China’s new ‘Patriotic Education Law’ places further limits on religious instruction

China’s new ‘Patriotic Education Law’ places further limits on religious instruction

Patriotic education has been an imperative of the CCP since the Maoist Revolution to inculcate the party’s official ideology. It has been reimagined during periods of social upheaval, namely during the Cultural Revolution and in the aftermath of the 1989 Tiananmen Square massacre. 

Xi Jinping has put his twist on patriotic education, underpinning it with the ideological doctrine of the “great rejuvenation of the Chinese people.” This mantra is in part centered on the revival of Chinese culture, but it is also predicated on “upholding the leadership of the Communist Party of China and socialism with Chinese characteristics.”

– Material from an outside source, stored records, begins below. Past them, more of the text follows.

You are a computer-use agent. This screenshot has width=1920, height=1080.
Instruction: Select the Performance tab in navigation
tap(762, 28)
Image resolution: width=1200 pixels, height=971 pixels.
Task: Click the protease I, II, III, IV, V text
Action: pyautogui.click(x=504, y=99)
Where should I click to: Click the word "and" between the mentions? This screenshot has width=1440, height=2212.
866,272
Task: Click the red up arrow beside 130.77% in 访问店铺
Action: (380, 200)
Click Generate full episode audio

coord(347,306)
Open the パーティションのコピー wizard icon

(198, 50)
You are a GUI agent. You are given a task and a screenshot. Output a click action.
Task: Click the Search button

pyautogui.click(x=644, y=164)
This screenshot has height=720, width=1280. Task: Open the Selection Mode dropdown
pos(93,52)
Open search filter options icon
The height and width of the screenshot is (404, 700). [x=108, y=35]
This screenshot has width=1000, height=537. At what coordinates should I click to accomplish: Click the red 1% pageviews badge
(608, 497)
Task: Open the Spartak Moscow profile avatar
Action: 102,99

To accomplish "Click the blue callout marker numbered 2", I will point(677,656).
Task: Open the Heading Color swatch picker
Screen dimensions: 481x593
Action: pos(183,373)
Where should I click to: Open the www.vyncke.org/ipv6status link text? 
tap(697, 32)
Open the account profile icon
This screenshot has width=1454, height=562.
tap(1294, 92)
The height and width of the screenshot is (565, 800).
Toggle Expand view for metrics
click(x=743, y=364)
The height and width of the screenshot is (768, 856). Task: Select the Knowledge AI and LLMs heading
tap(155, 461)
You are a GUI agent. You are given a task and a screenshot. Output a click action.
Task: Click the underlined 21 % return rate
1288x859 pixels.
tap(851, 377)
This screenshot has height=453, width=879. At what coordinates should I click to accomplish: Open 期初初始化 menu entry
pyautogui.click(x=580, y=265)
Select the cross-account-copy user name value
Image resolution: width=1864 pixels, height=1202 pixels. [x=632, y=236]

This phrase, which was first introduced under Deng Xiaoping, has since been redefined in the Xi Jinping era and was even enshrined in the constitution at the 19th National Congress of the CPC in 2017 as “Xi Jinping Thought on Socialism with Chinese Characteristics for a New Era.” 

This ideological refrain, which is immortalized in the general program of the CCP’s constitution, is repeated in article 6 of the Patriotic Education Law and forms the basis for the patriotic curriculum. 

The law also calls for broader political instruction on the “history of the Communist Party, new China, reform and opening, the development of socialism, and the development of the Chinese people.”

Included in Jinping’s “Thought on Socialism with Chinese Characteristics” is the program of bringing religious groups and beliefs in line with the party through the process of sinicization.